====== PAGE EXCERPT ======

Humans decompose novel complex tasks into simpler ones to exploit previously learned skills. Analogously, hierarchical reinforcement learning seeks to leverage lower-level policies for simple tasks to solve complex ones. However, because each lower-level policy induces a different distribution of states, transitioning from one lower-level policy to another may fail due to an unexpected starting state. We introduce transition policies that smoothly connect lower-level policies by producing a distribution of states and actions that matches what is expected by the next policy. Training transition policies is challenging because the natural reward signal---whether the next policy can execute its subtask successfully---is sparse. By training transition policies via adversarial inverse reinforcement learning to match the distribution of expected states and actions, we avoid relying on task-based reward. To further improve performance, we use deep Q-learning with a binary action space to determine when to switch from a transition policy to the next pre-trained policy, using the success or failure of the next subtask as the reward. Although the reward is still sparse, the problem is less severe due to the simple binary action space. We demonstrate our method on continuous bipedal locomotion and arm manipulation tasks that require diverse skills. We show that it smoothly connects the lower-level policies, achieving higher success rates than previous methods that search for successful trajectories based on a reward function, but do not match the state distribution.

====== DATA EXTRACT ======

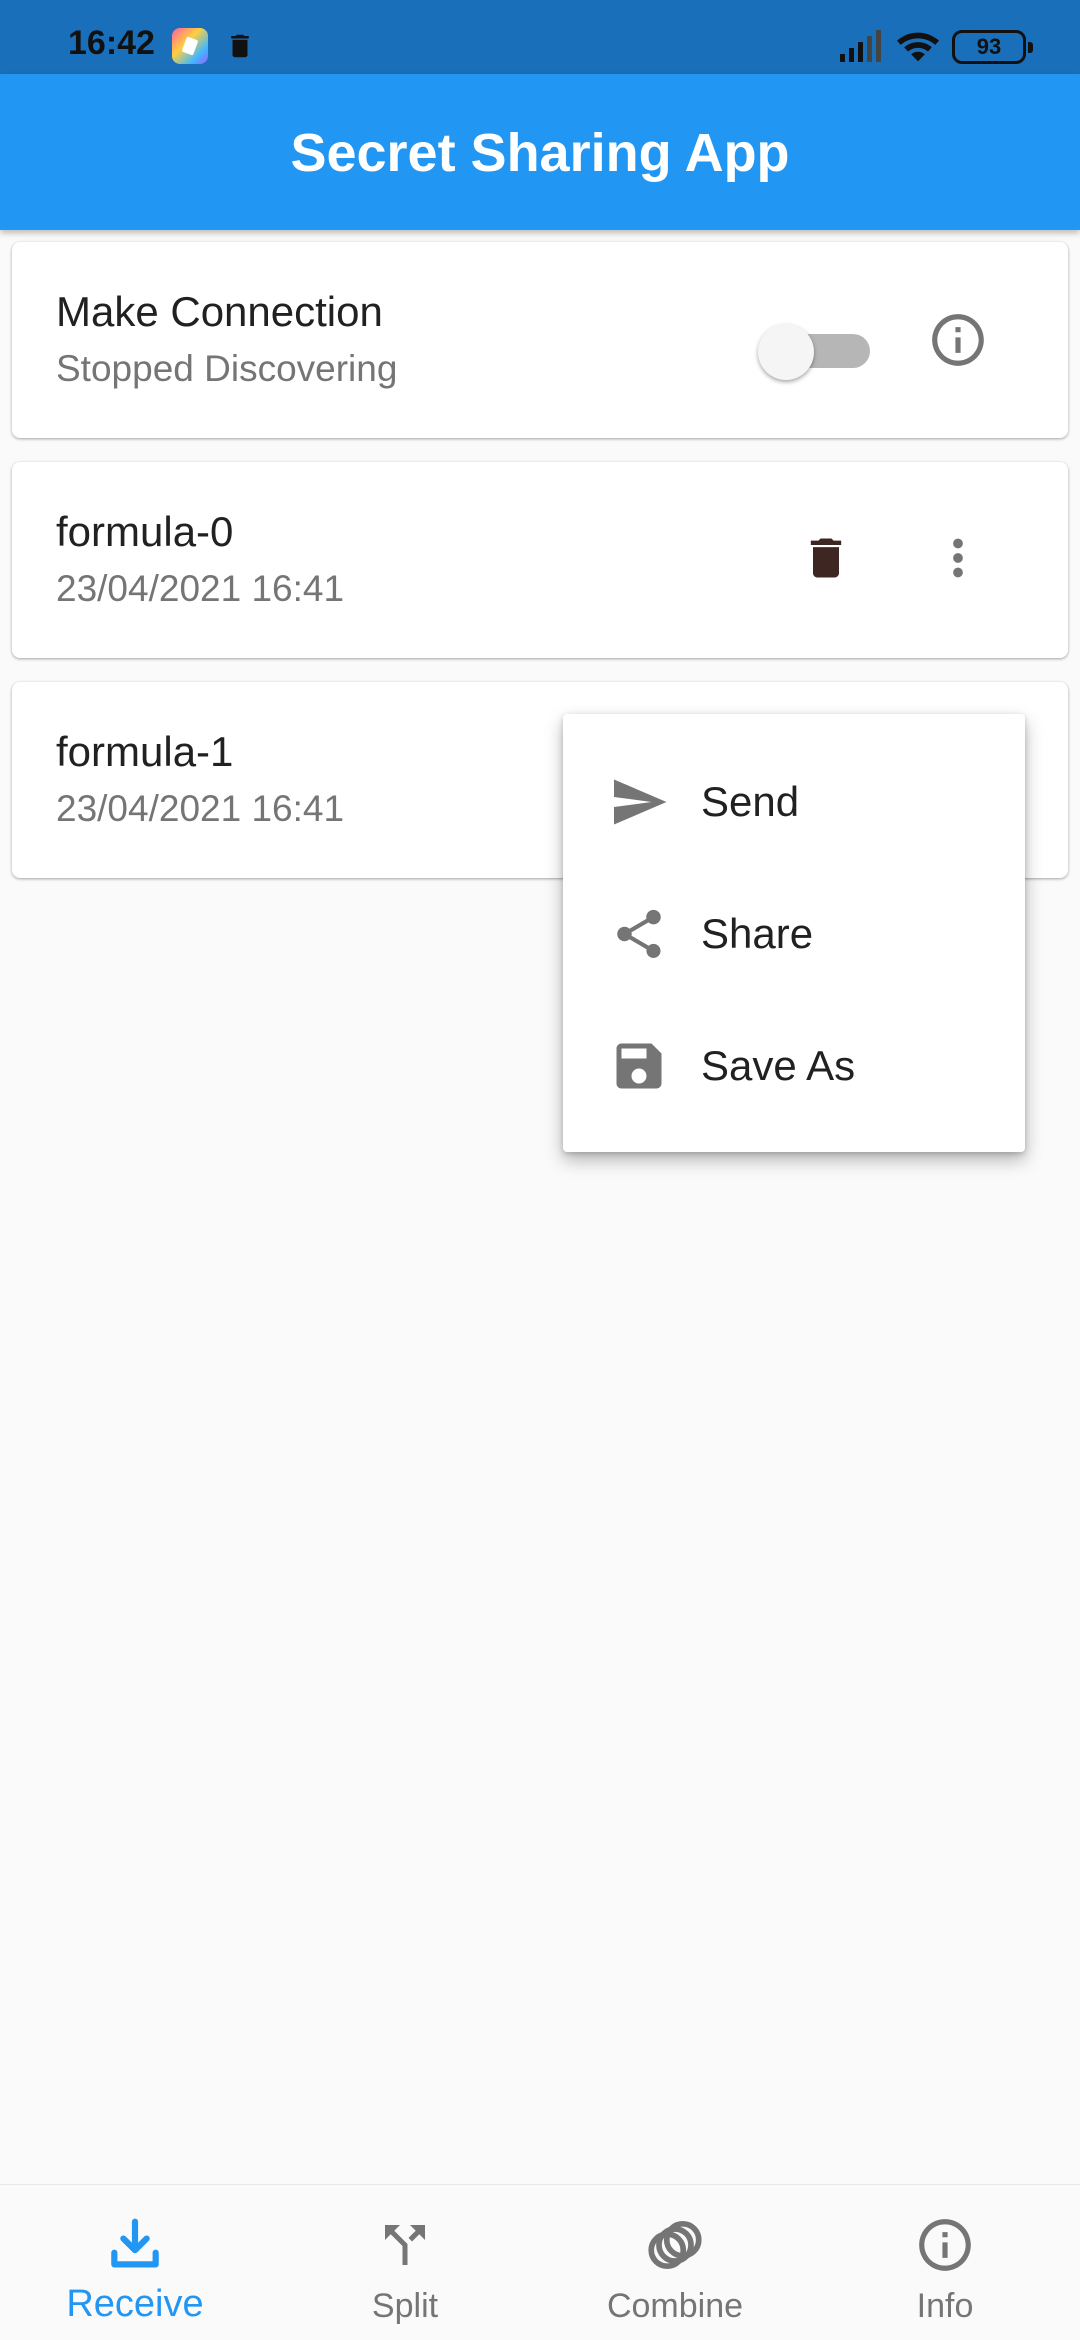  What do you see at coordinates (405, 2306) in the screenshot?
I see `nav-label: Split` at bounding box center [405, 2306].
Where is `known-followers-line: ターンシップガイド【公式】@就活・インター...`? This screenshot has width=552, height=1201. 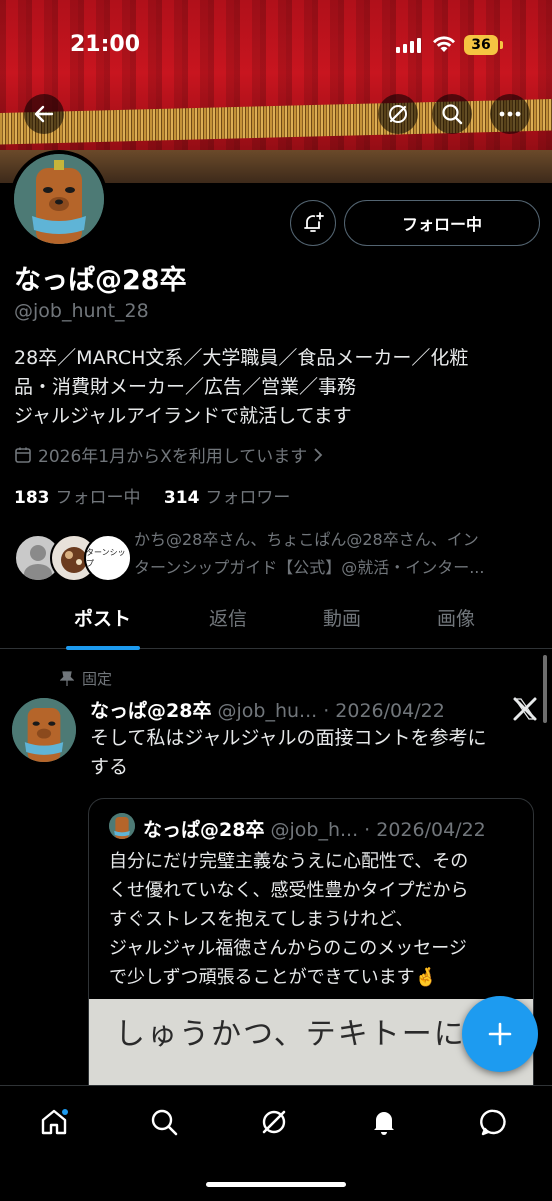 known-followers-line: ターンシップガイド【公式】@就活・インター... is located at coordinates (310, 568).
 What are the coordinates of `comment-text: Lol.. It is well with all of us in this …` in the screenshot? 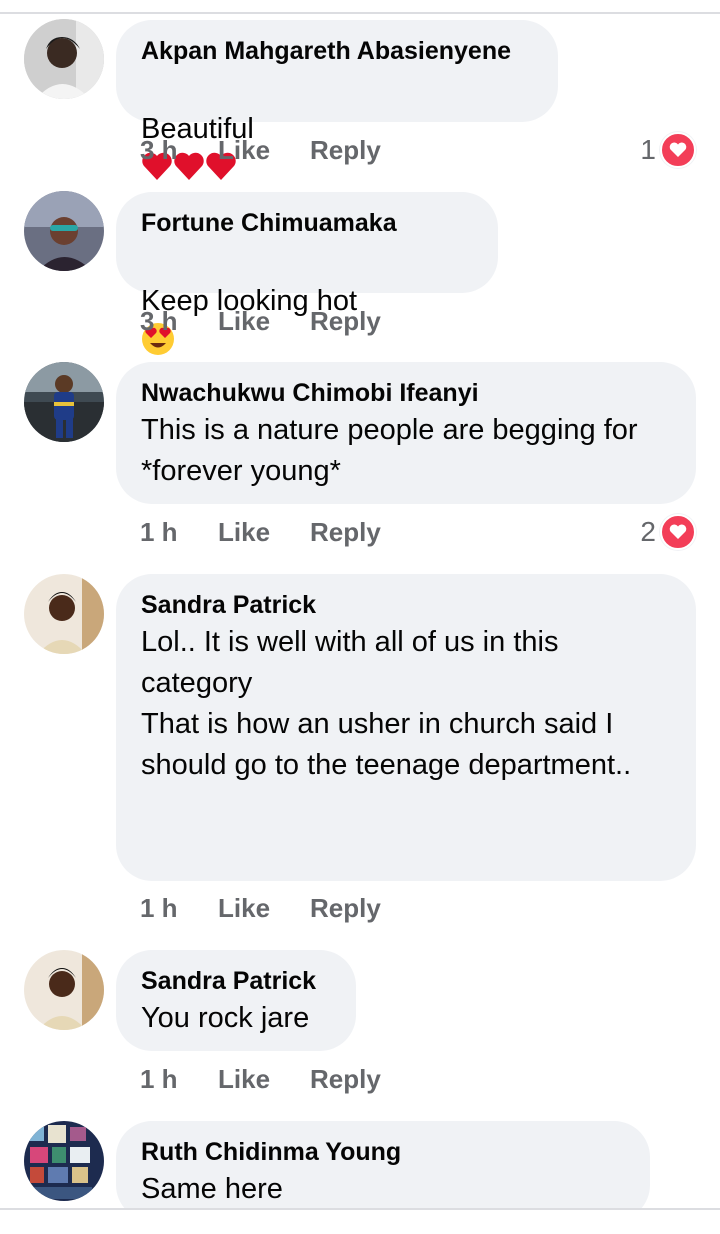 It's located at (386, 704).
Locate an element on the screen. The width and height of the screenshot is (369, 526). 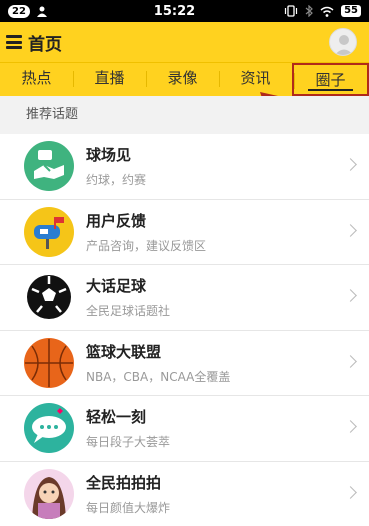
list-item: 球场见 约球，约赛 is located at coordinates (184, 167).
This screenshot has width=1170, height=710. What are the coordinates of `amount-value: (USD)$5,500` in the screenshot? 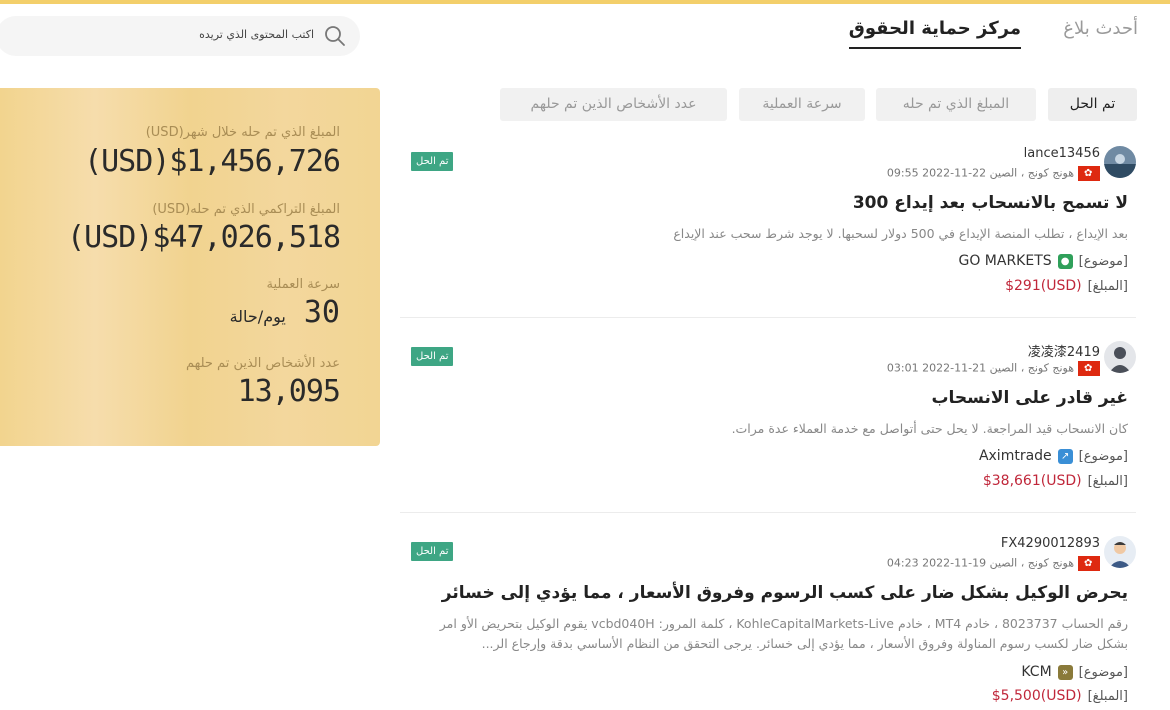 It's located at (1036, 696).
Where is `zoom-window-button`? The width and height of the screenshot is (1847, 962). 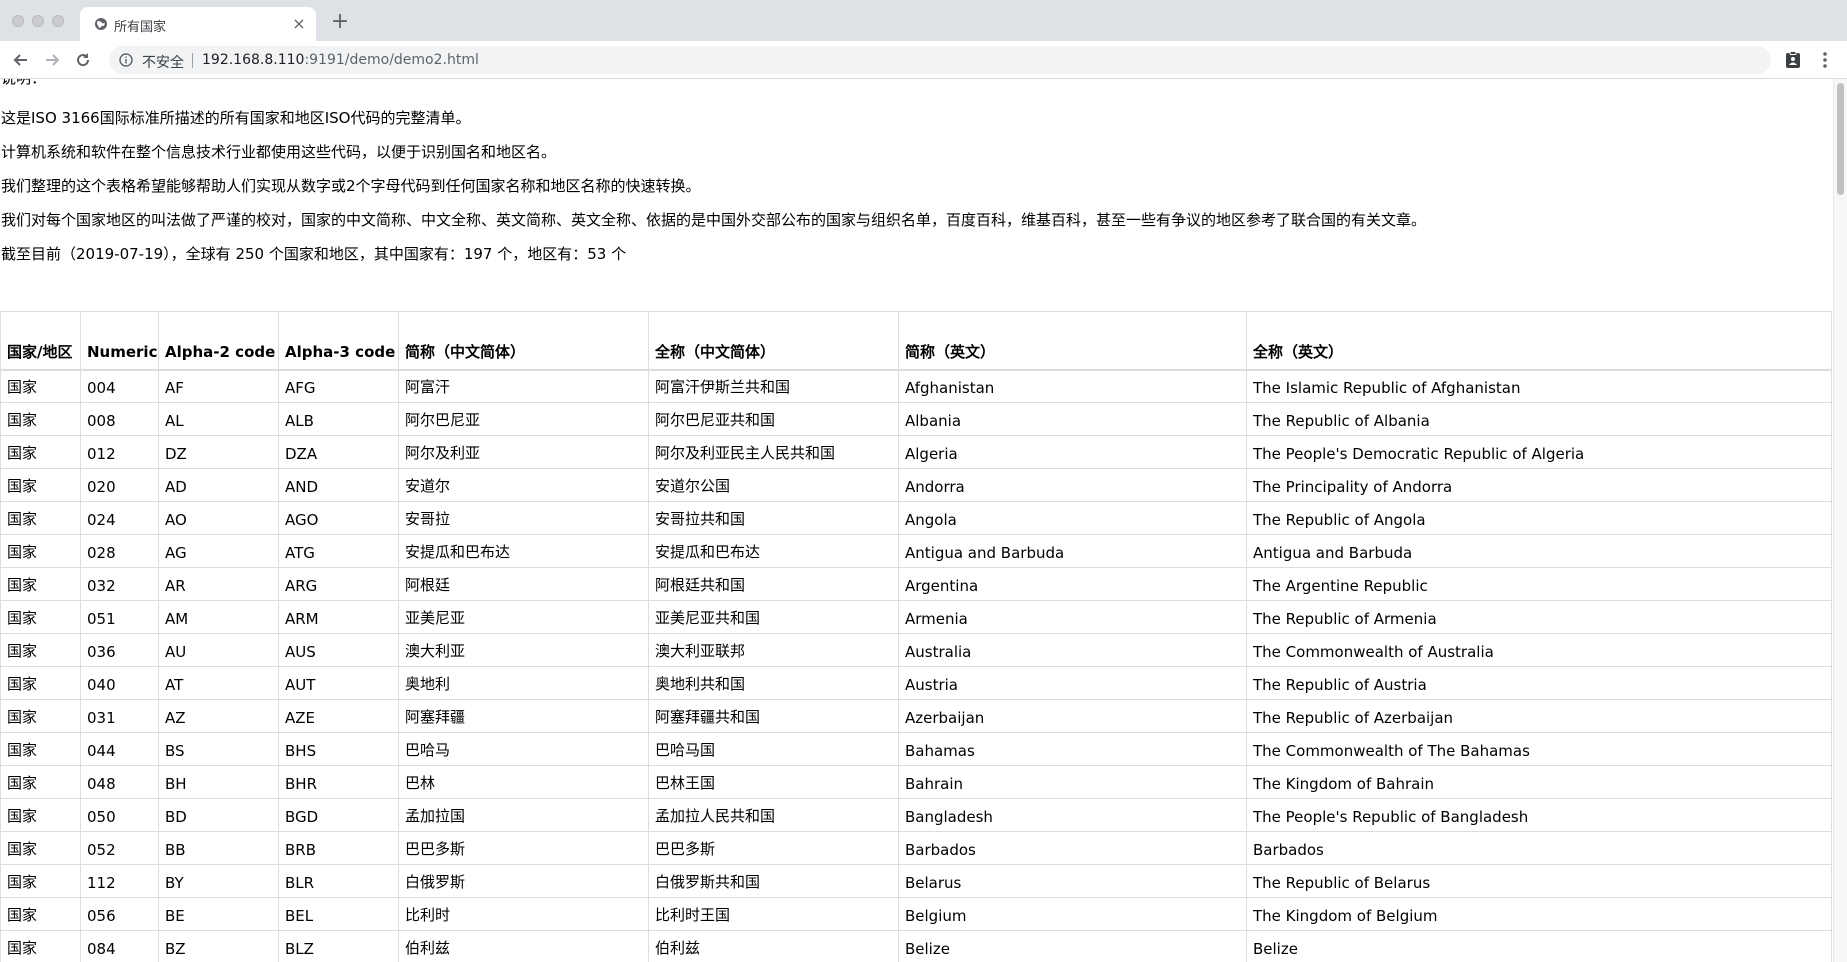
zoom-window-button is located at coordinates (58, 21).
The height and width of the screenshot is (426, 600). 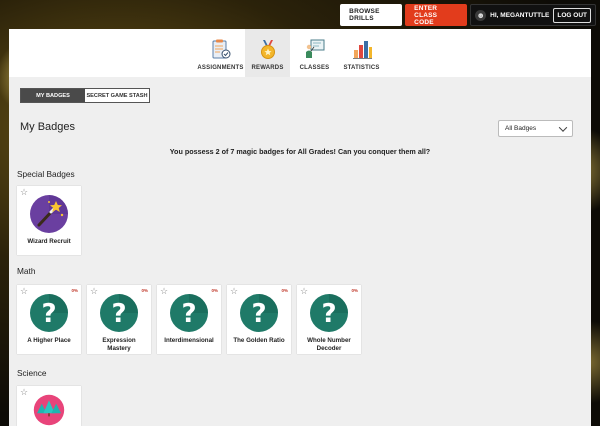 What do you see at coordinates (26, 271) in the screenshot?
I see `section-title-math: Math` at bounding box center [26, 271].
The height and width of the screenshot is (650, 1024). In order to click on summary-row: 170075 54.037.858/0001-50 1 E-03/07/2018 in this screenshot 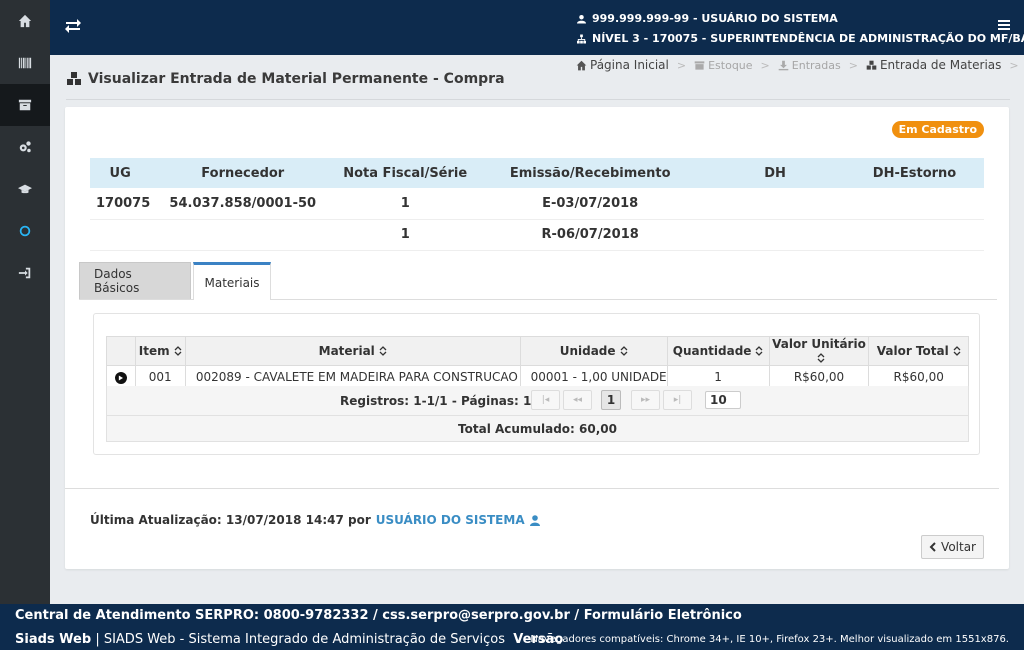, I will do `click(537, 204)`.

======

_EXERCISES_:
• 1. Translate this sentence from the passage on transition policies into Spanish: "Although the reward is still sparse, the problem is less severe due to the simple binary action space."
• 2. List every named learning method that appears in the passage on transition policies.

_LIST OF ANSWERS_:
• 1. Aunque la recompensa sigue siendo escasa, el problema es menos grave gracias al sencillo espacio de acciones binario.

• 2.
- hierarchical reinforcement learning
- adversarial inverse reinforcement learning
- deep Q-learning